Case 2 is that of  a 68-year-old male who presented with a type B aortic dissection in January 2024. This case was initially managed conservatively, but due to an increasing descending aortic aneurysm size and persistent pain, the patient was referred for surgical management. His past medical history was significant for hypertension, obstructive sleep apnea, and type 2 diabetes mellitus. 
 
Transthoracic echocardiography demonstrated a trileaflet aortic valve without stenosis or regurgitation, and a preserved ejection fraction. A CT of the aorta demonstrated a type B aortic dissection with the flap arising at the origin of the left subclavian artery and extending just past the coeliac artery, which was supplied by the false lumen. The initimal tear was visible in the proximal descending aorta. The descending aortic aneurysm measured between 52 and 55 mm. 
 
A similar surgical strategy was used as in Case 1, with the innominate artery and left common carotid arteries debranched onto a Y-graft and perfused separately.  
 
As in Case 1, due to the chronic aortic dissection, a femoral guidewire was passed into the true lumen under TOE guidance to ensure true lumen deployment of the main body stent. 
 
Video 

This video began following debranching of the left common carotid and innominate arteries, replacement of the ascending aorta, and initiation of deep hypothermic circulatory arrest.

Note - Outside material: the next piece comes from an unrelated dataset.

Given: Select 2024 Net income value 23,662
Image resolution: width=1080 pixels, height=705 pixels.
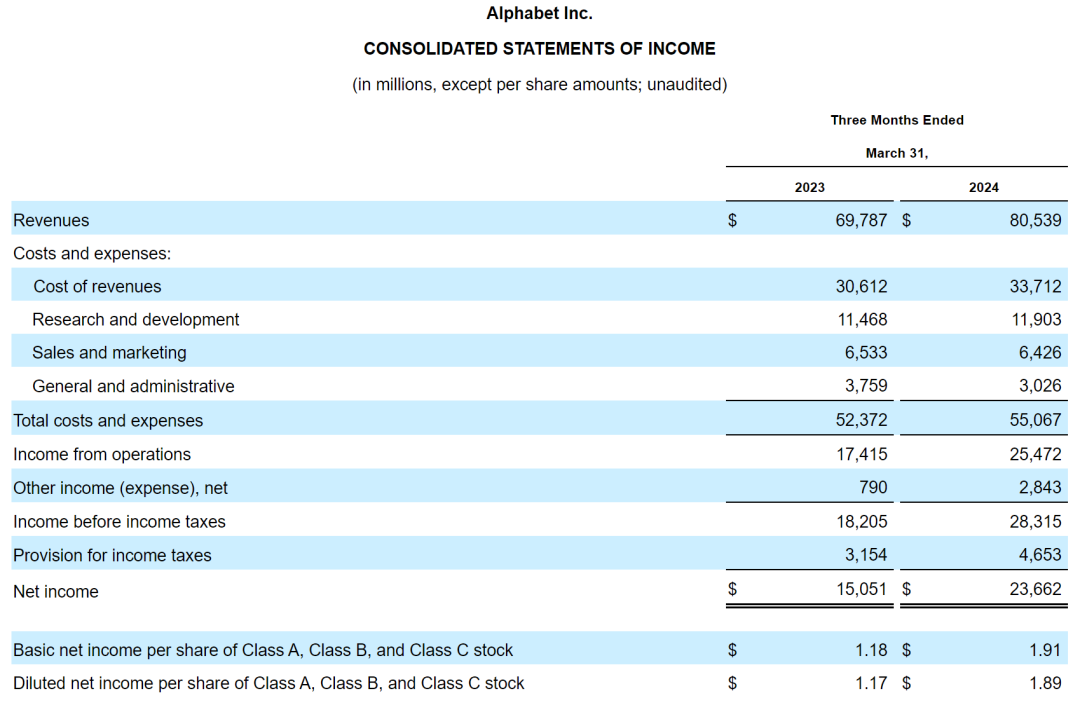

It was crucial to measure the distance of the left subclavian artery to the collar anastomosis site to ensure appropriate placement of the left subclavian artery stent.  
 
A left subclavian artery guidewire was passed antegradely under direct vision.  
 
The guidewires were passed through the delivery system, and the delivery system was orientated and advanced into position. 
 
Again, the importance of deploying the aortic stent prior to the left subclavian stent is emphasized to prevent migration and ensure that the left subclavian artery stent is fully deployed prior to removing the device over the guidewires.  
 
The distal anastomosis was completed in a similar fashion using a layer of continuous 3-0 Prolene reinforced with Teflon. Distal perfusion was again reinstated through the perfusion limb of the graft.  
 
The proximal graft-to-graft anastomosis was performed, followed by the Y-graft to ascending aorta anastomosis. 
 
Outcome 

A CT scan of the aorta performed six weeks postoperatively showed satisfactory positioning of both stents, positive remodeling of the false lumen, and no evidence of endoleak. The patient was discharged directly home and was recovering well when seen at the clinic six weeks postoperatively. 
 
Conclusion 

Two cases of the frozen elephant trunk Neo EDE device were presented. From the authors’ experience, it was found that the technical aspects of using the device were straightforward, with an intuitive delivery system. Both cases demonstrated good clinical and radiological outcomes. Notably, preoperative planning was crucial when using the device, with particular attention given to the site of the collar anastomosis to the arch.